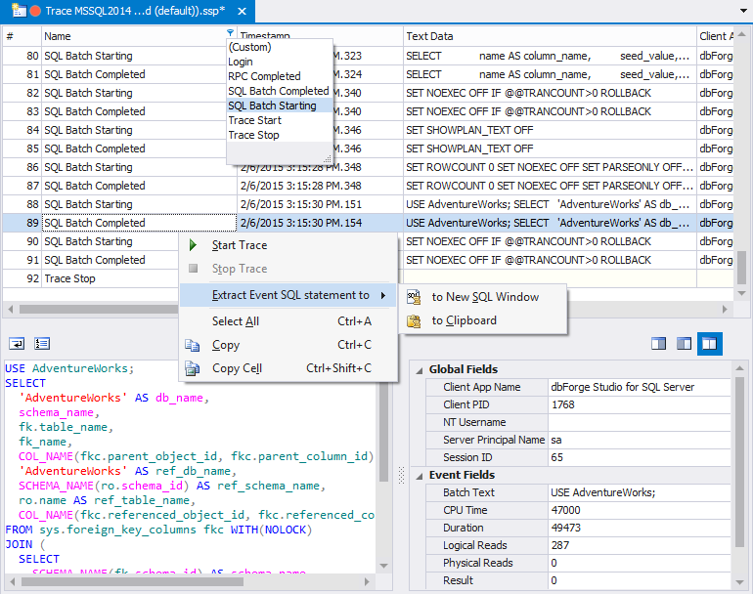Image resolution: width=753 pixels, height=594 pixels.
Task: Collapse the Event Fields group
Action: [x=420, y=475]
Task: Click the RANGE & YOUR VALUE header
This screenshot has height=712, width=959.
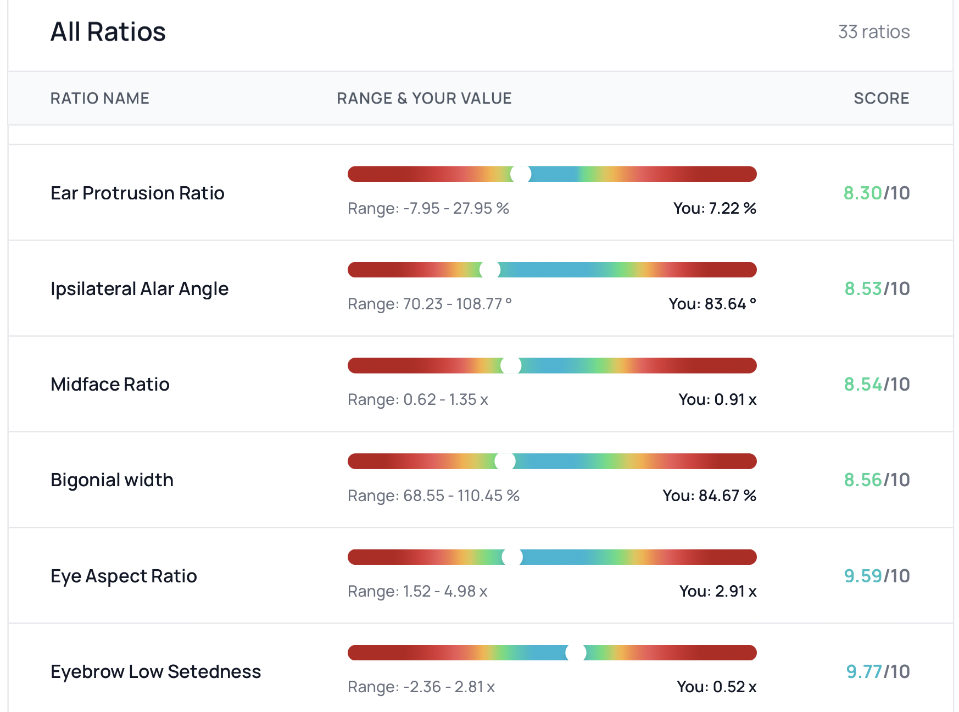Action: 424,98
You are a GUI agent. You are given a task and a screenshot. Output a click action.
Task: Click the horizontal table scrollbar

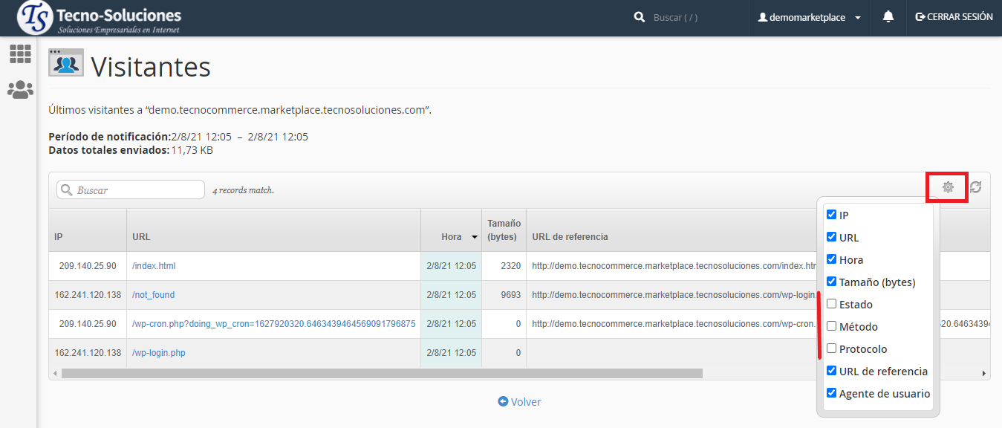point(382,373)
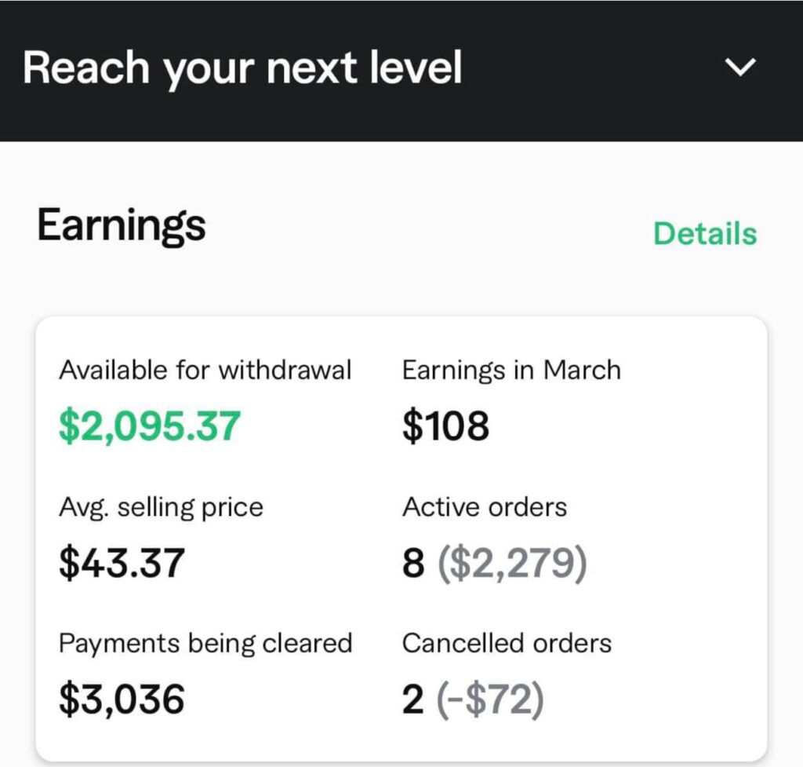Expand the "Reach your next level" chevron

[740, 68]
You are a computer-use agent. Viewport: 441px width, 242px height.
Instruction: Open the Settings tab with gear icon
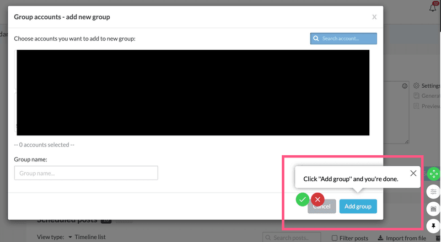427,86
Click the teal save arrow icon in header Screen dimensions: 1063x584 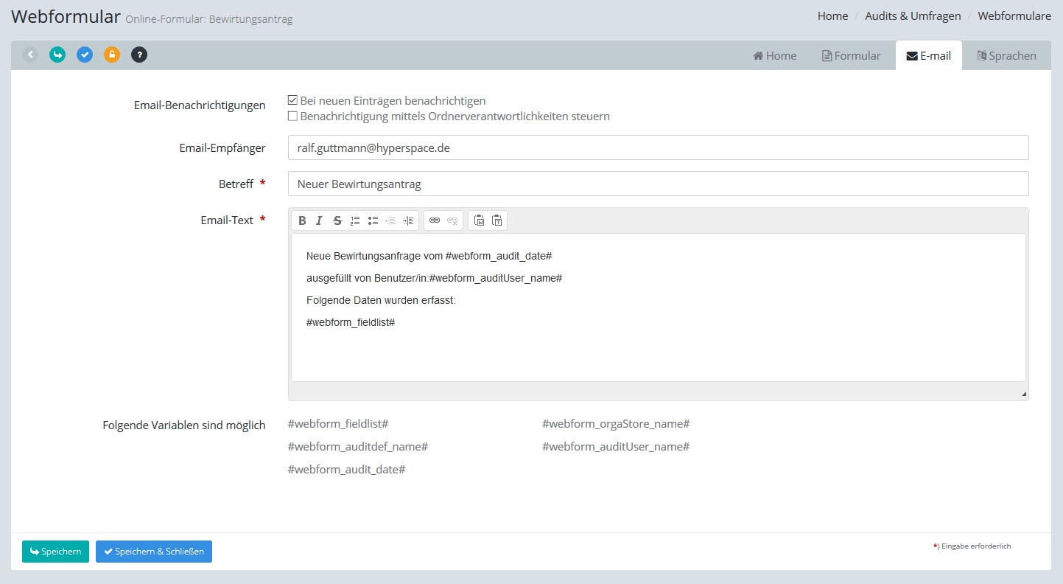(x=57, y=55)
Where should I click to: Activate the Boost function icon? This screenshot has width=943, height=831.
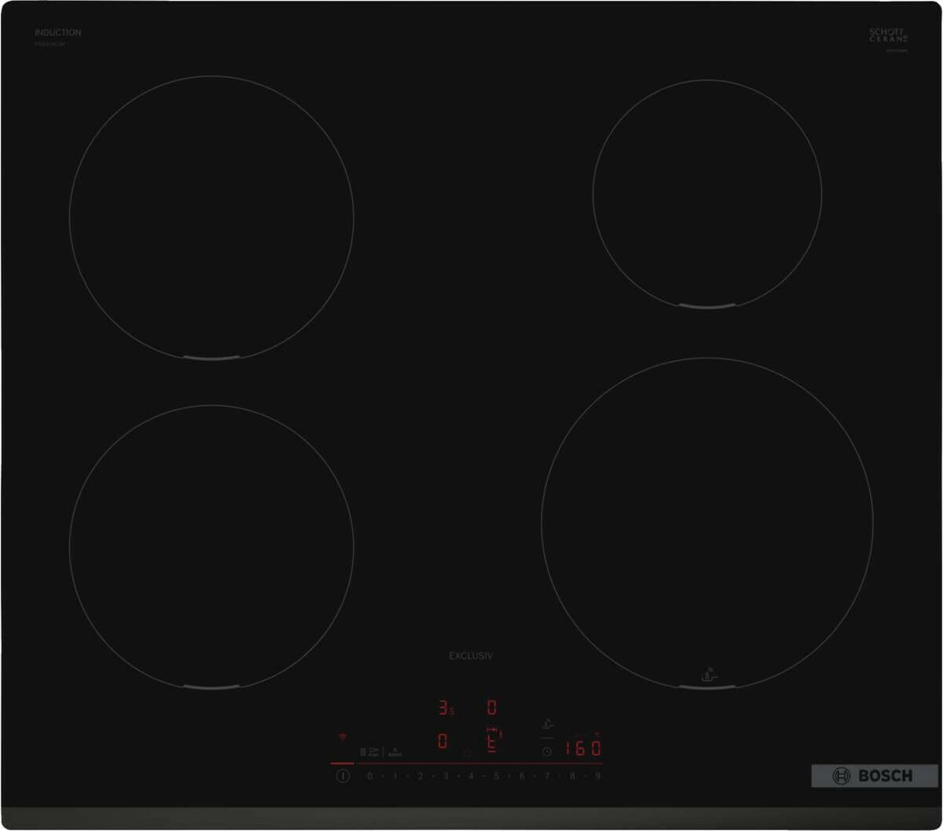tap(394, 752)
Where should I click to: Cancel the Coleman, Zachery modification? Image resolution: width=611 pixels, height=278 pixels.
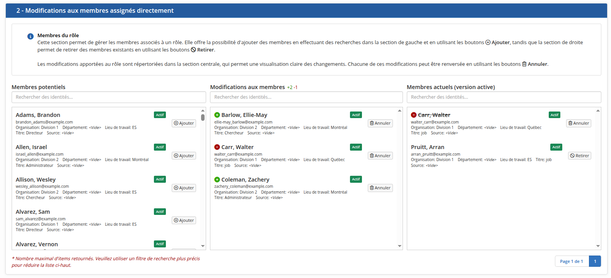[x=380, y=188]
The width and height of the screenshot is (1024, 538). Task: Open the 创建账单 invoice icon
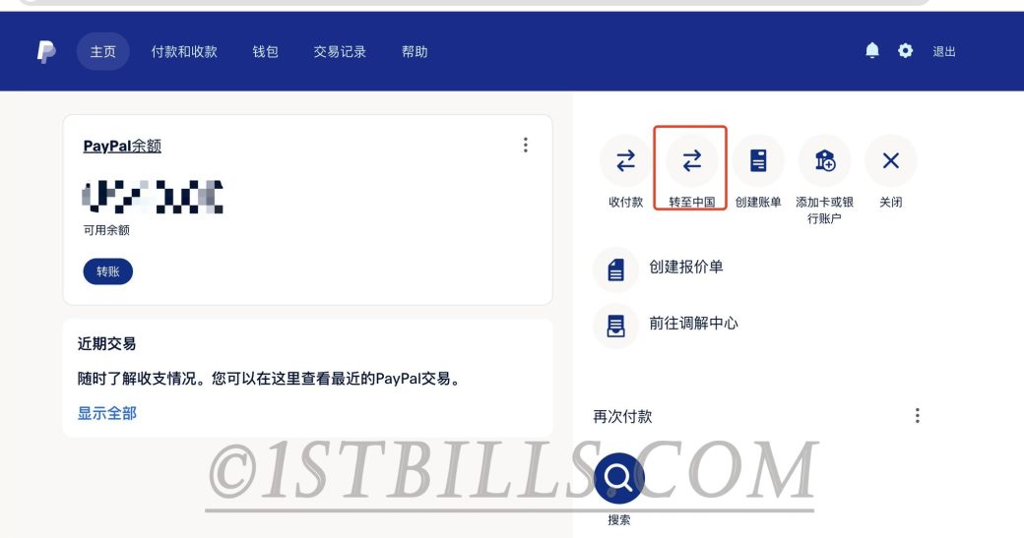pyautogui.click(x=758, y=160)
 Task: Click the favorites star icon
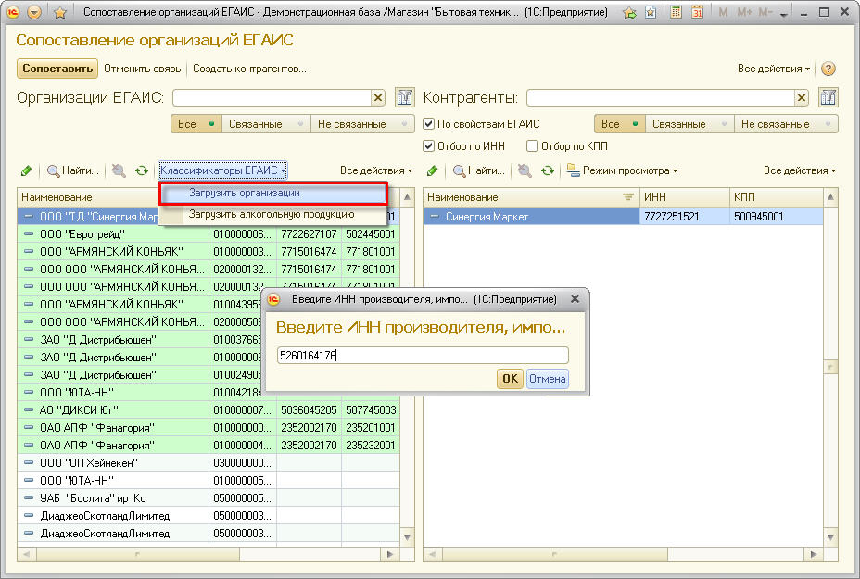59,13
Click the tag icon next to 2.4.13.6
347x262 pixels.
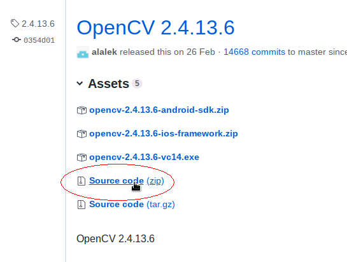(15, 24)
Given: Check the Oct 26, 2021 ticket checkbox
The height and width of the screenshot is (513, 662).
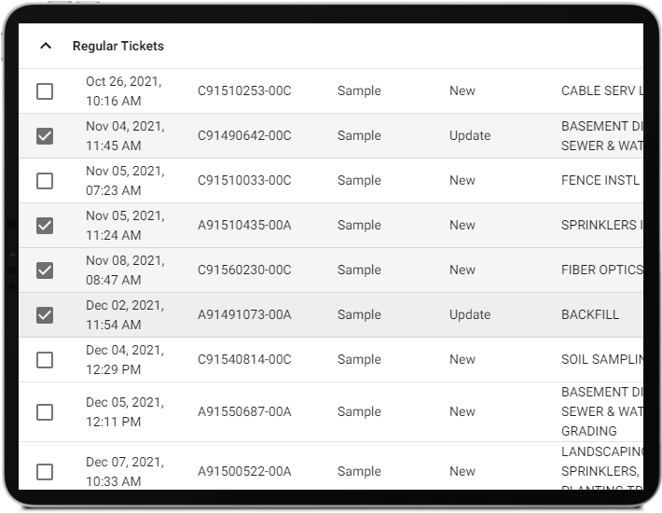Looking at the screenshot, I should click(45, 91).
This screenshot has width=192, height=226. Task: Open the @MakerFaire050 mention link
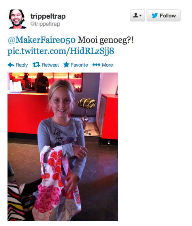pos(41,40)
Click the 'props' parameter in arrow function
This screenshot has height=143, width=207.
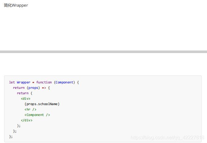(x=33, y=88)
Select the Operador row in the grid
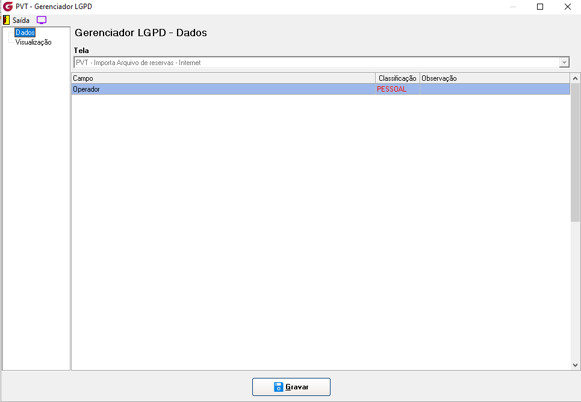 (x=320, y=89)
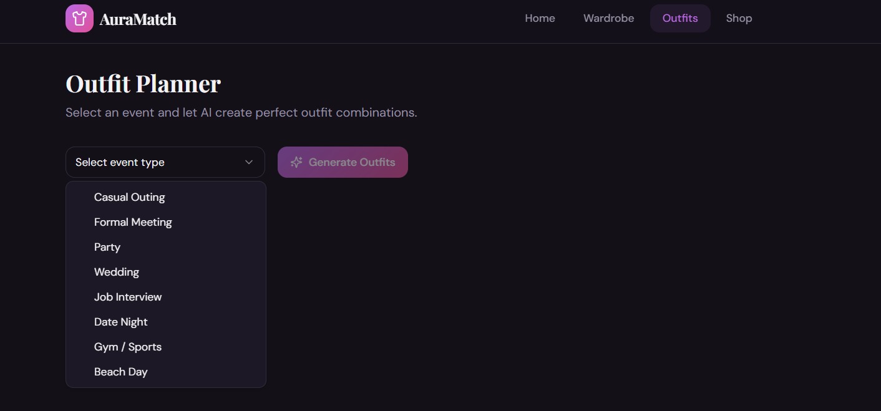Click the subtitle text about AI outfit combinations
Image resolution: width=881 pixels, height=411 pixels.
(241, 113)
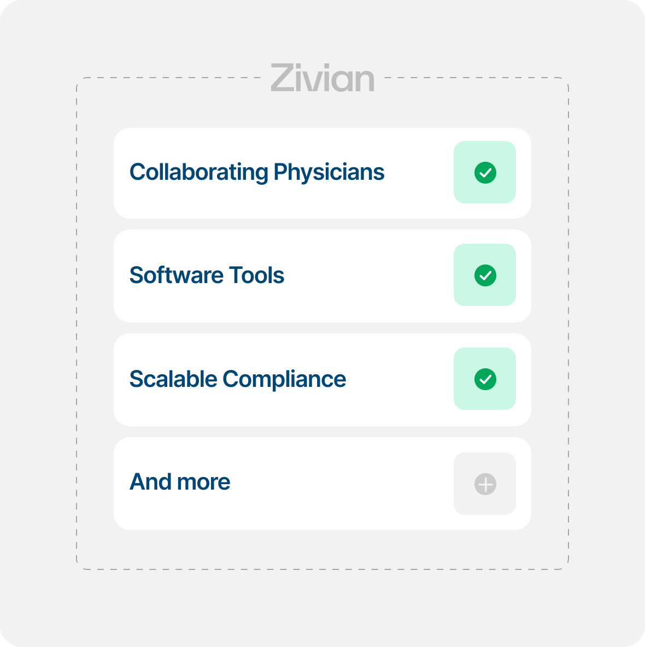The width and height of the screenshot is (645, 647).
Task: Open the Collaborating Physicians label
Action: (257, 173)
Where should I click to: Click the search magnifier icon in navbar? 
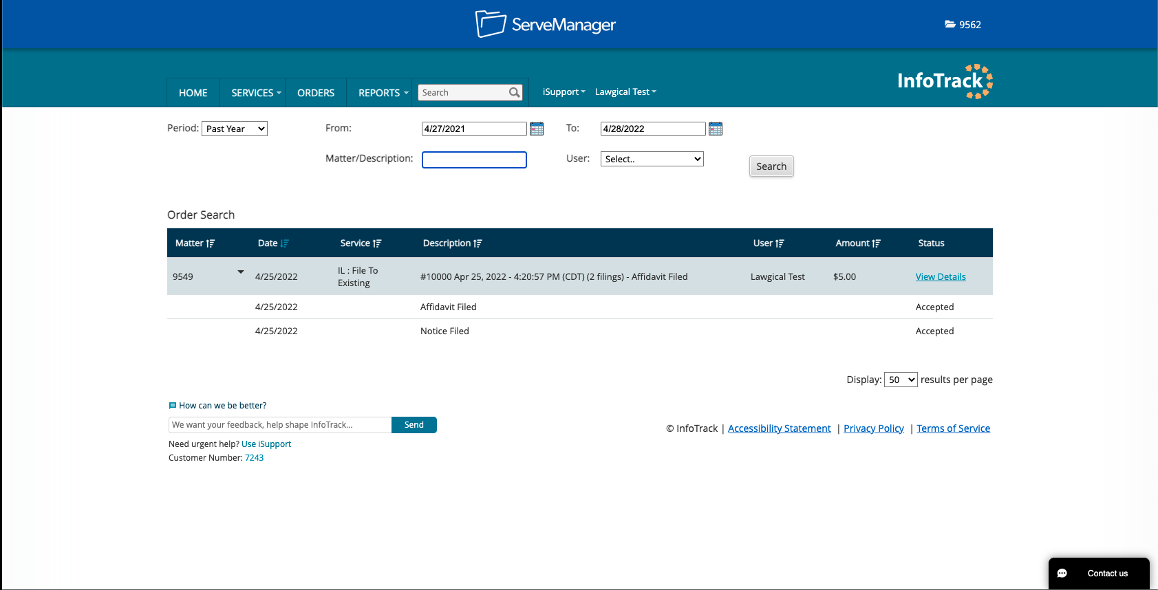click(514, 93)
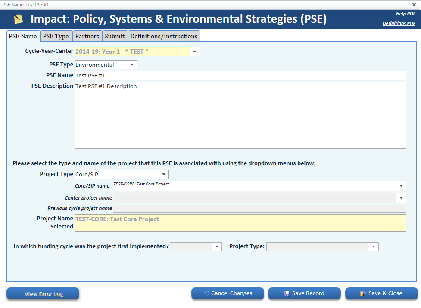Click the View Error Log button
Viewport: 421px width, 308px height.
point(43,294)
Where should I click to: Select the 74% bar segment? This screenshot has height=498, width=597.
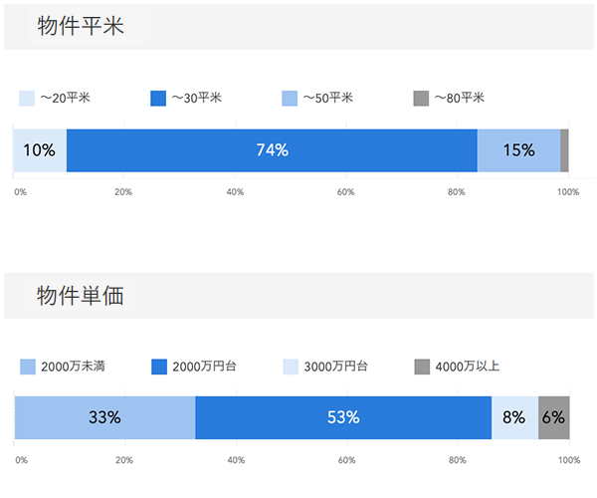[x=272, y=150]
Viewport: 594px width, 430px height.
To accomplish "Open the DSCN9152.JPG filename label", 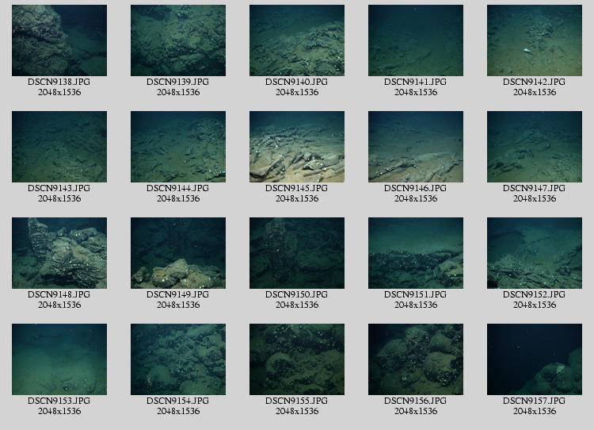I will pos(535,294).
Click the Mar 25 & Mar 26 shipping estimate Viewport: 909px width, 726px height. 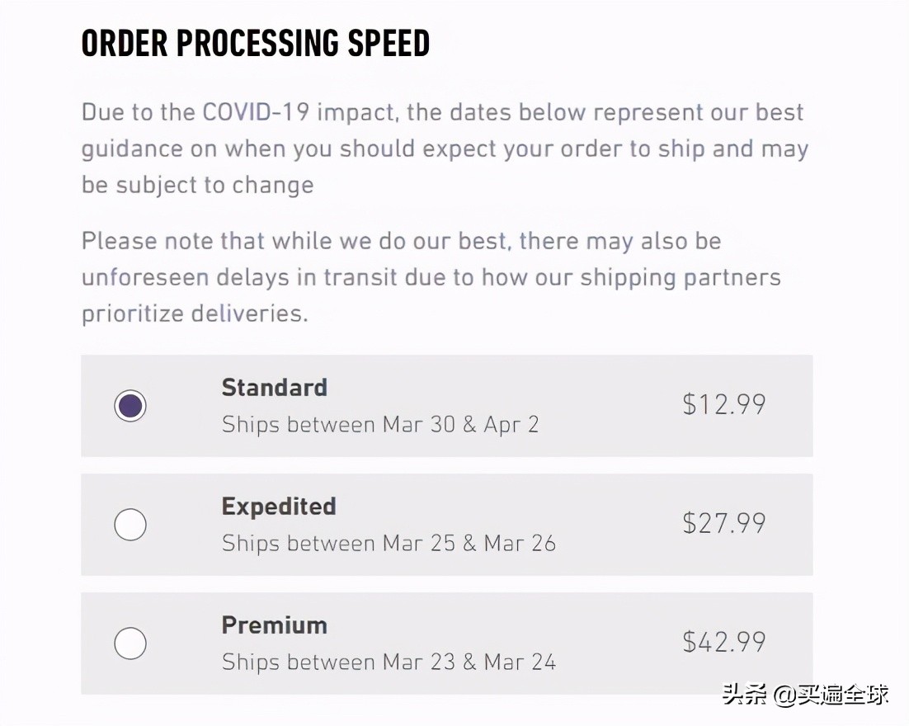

#### What to produce
All lines of the records above with the word "agent" in them are to be copied.

#### Response to the exercise
You are a GUI agent. You are given a task and a screenshot. Output a click action.
You are a computer-use agent. Viewport: 441px width, 242px height.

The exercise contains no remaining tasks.